Here’s the abstract:
Pediatr Emerg Care. 2012 Jan 20. [Epub ahead of print]
Analgesic Administration in the Emergency Department for Children Requiring Hospitalization for Long-Bone Fracture.
Dong L, Donaldson A, Metzger R, Keenan H.
From the *Intensive Medicine Clincal Program, Intermountain Healthcare; †Department of Pediatrics, University of Utah; ‡Division of Pediatric Surgery, University of Utah School of Medicine, Primary Children’s Medical Center; and §Department of Pediatrics, University of Utah, Salt Lake City, UT.
OBJECTIVES: The objective of the study was to describe analgesia utilization before and during the emergency department (ED) visit and assess factors associated with analgesia use in pediatric patients with isolated long-bone fractures.
METHODS: This retrospective cohort study of patients aged 0 to 15 years with a diagnosis of an isolated long-bone fracture was conducted at a single, level I pediatric trauma center.

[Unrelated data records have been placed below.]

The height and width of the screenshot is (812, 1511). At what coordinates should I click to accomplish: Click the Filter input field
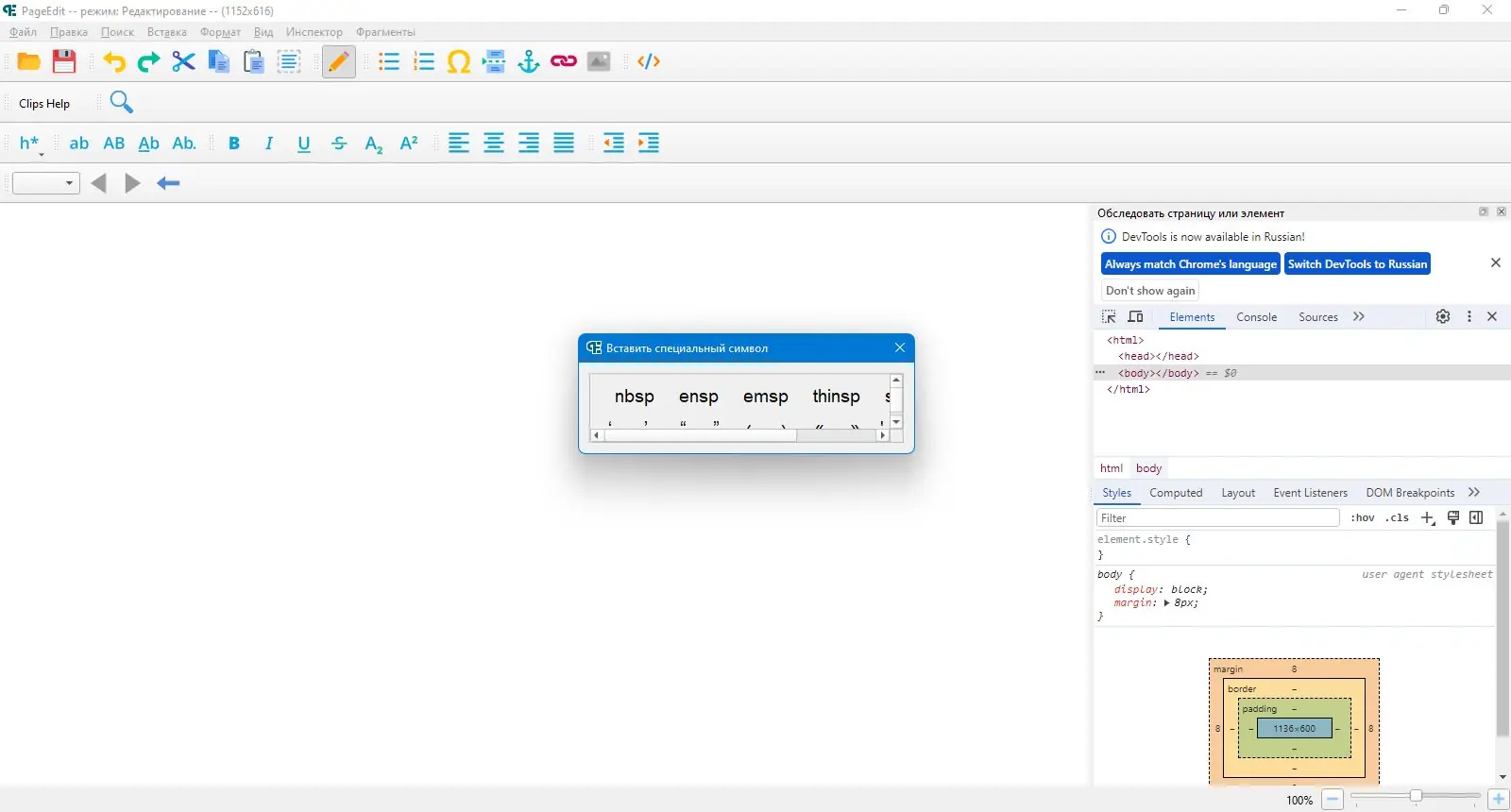coord(1217,517)
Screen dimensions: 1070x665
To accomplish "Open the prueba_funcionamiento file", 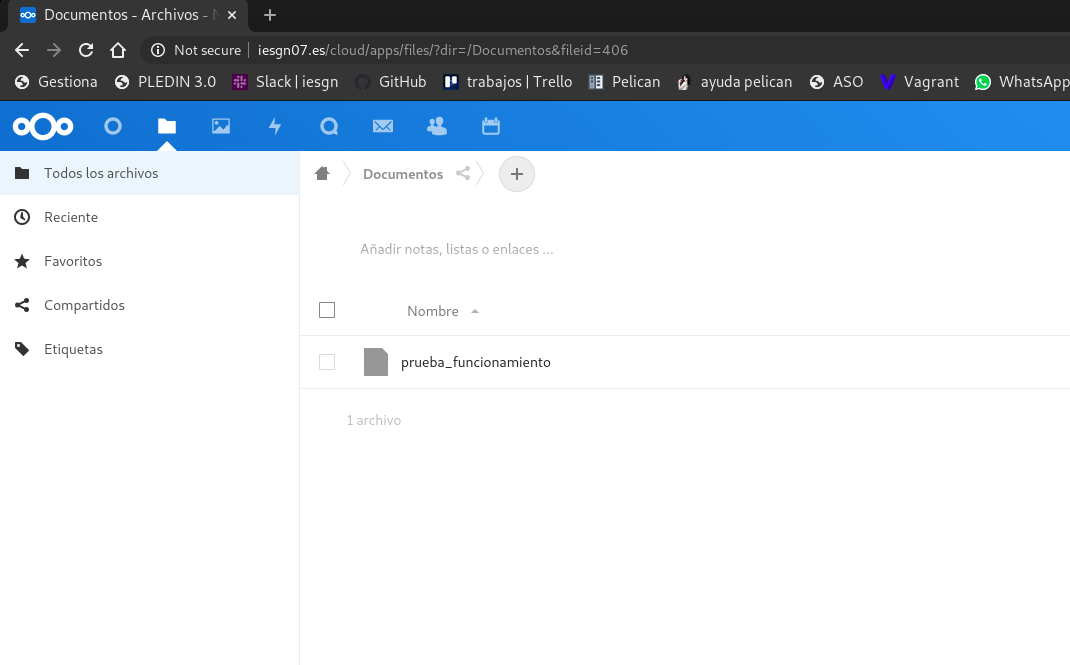I will click(475, 362).
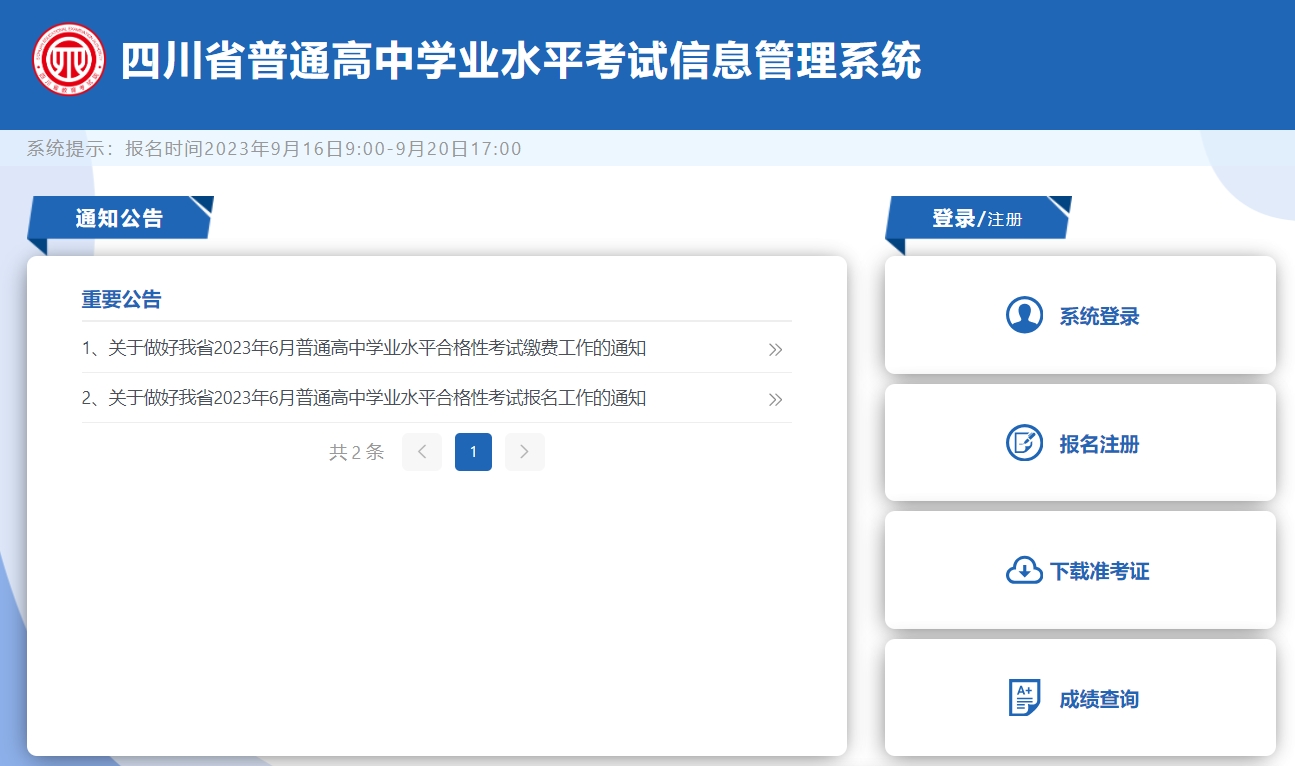Click the right pagination chevron
Viewport: 1295px width, 766px height.
524,452
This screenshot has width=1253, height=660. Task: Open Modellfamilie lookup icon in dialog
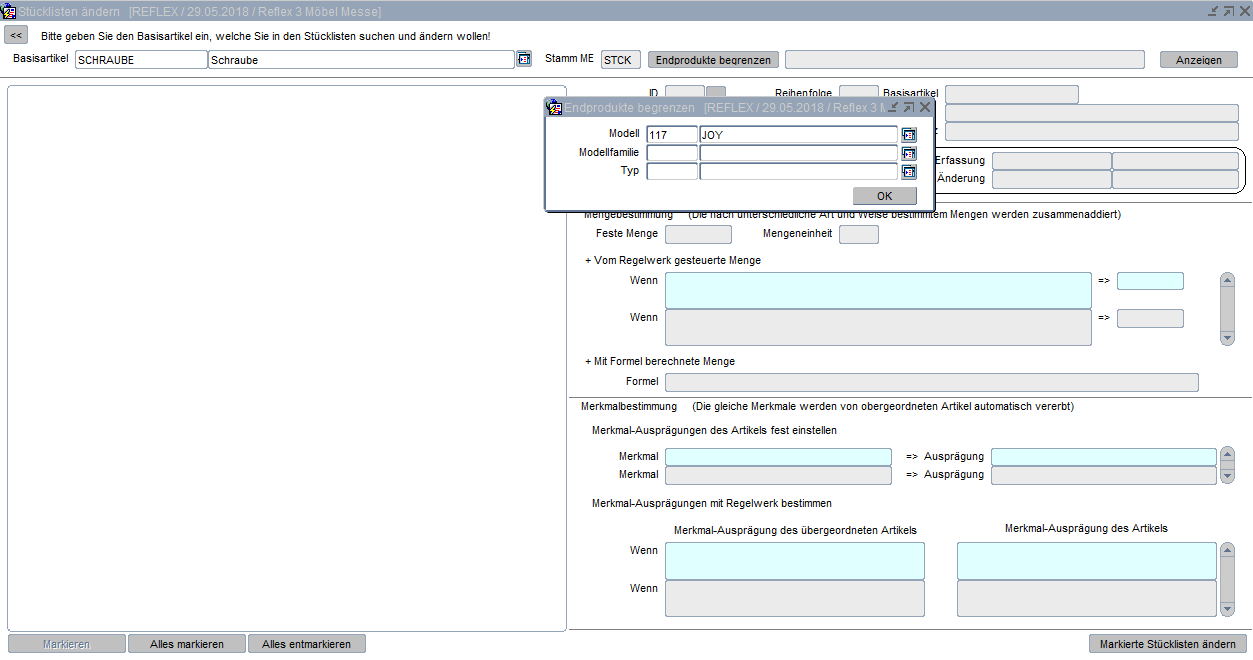pyautogui.click(x=909, y=153)
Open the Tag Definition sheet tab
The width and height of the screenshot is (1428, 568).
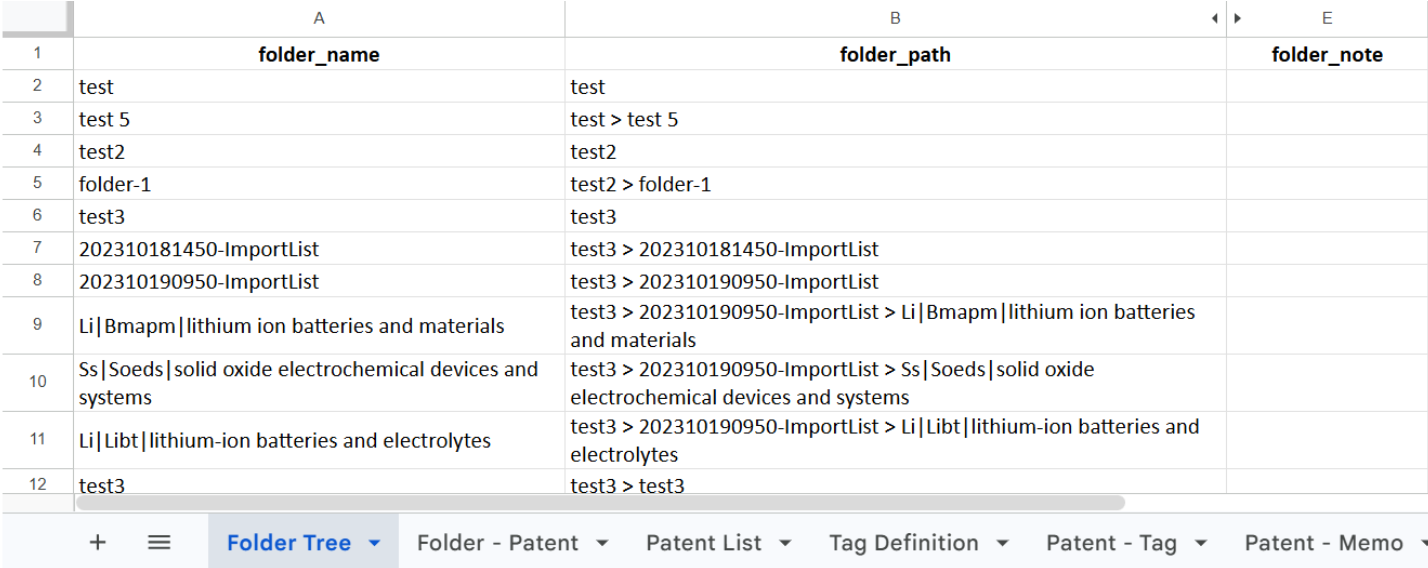[903, 543]
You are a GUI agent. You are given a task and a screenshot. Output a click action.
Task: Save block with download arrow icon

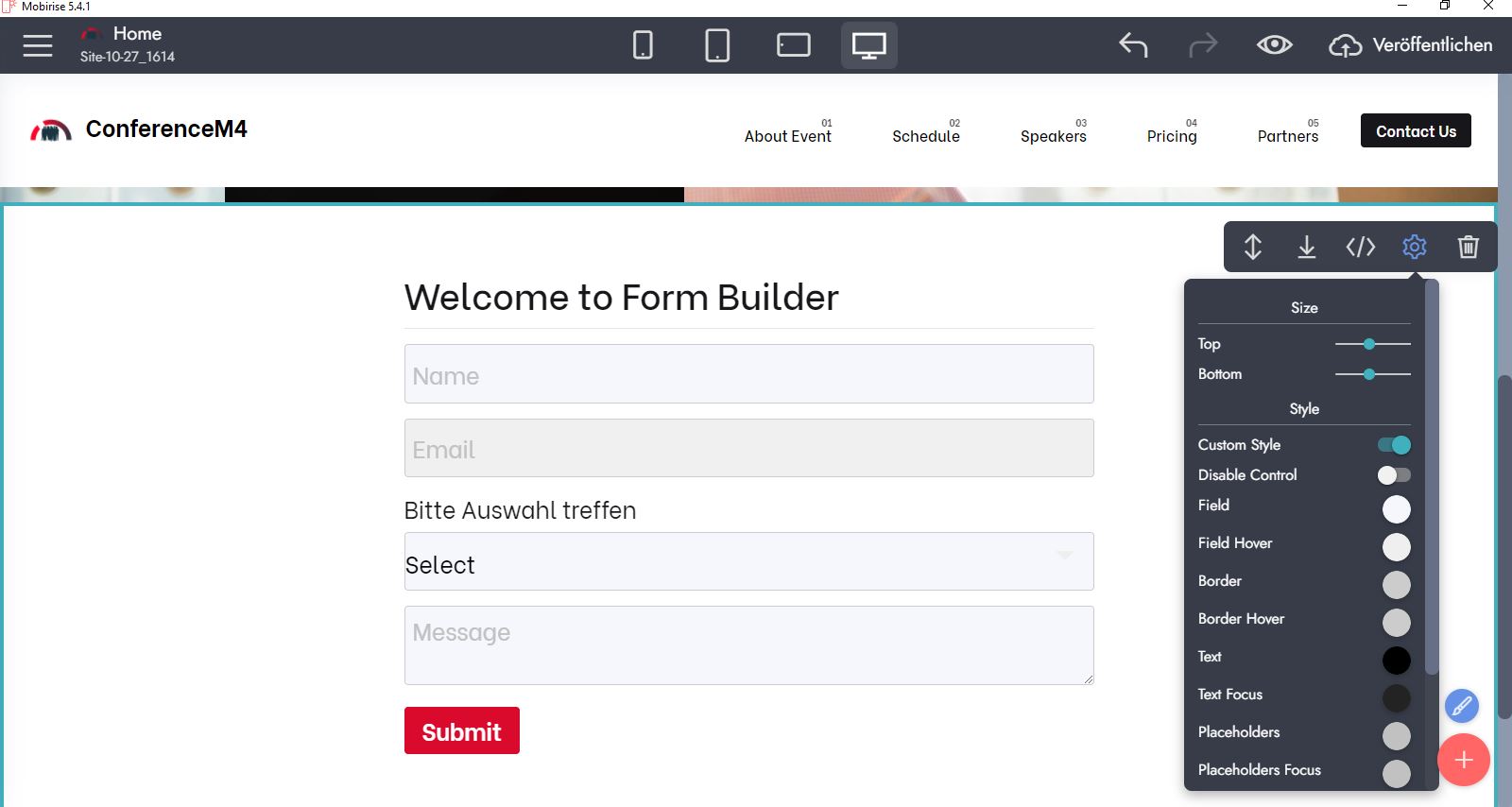click(x=1306, y=247)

Patients included were treated in the ED within 12 hours of injury and subsequently admitted to the hospital from January 2005 through August 2007. Pain medication received within the first hour after ED arrival was categorized based on prespecified standard doses as follows: adequate, inadequate, and no pain medication received. Cumulative logistic regression analysis assessed factors associated with analgesia use.
RESULTS: There were 773 patients with isolated long-bone fracture included in the analysis. Overall, 10% of patients received adequate pain medicine; 31% received inadequate medicine; and 59% received no pain medicine within 1 hour of ED arrival. In multivariable analysis, children with younger age, longer time from injury to ED arrival, closed fractures, and upper-extremity fractures were less likely to receive adequate pain medicine during the ED visit. Of those transported by emergency medical services directly from the scene to the ED, 9 (10%) of 88 were given pain medication during transport.
CONCLUSIONS: Pain management in pediatric patients following a traumatic injury has been recognized as an important component of care. This study suggests that alleviation of pain after traumatic injury requires further attention in both the prehospital and ED settings, especially among the youngest children.
A few interesting items jump out when reviewing this study. First, only 10% of patients were treated with adequate amounts of analgesia. Second, 59% of patients received no pain management within the first hour of arriving. Just to review, that’s 59% of patient 15 years and younger with long bone fractures receiving no pain medication whatsoever. Finally, only 10% of patients arriving via EMS were given any pain medication at all. There was no analysis performed on the adequacy of EMS dosing. To review, that means that EMS did not give pain medication to 90% of pediatric patient with long bone fractures. In short, this is unacceptable.
The researchers looked at root cause and found the expected variables: younger age, upper extremity fractures and closed fractures resulted in lower quantities of pain medication. The EMS-related finding, however, is what upsets me the most about this paper. If my son breaks an arm or a leg, the paramedics had better intend on giving him pain medication. Same with the ED staff.
So what about you? Do you treat pediatric patients as aggressively for pain as you do adults? What about your co-workers? What are some of the things that keep you from treating pediatrics aggressively? Let me know in the comments.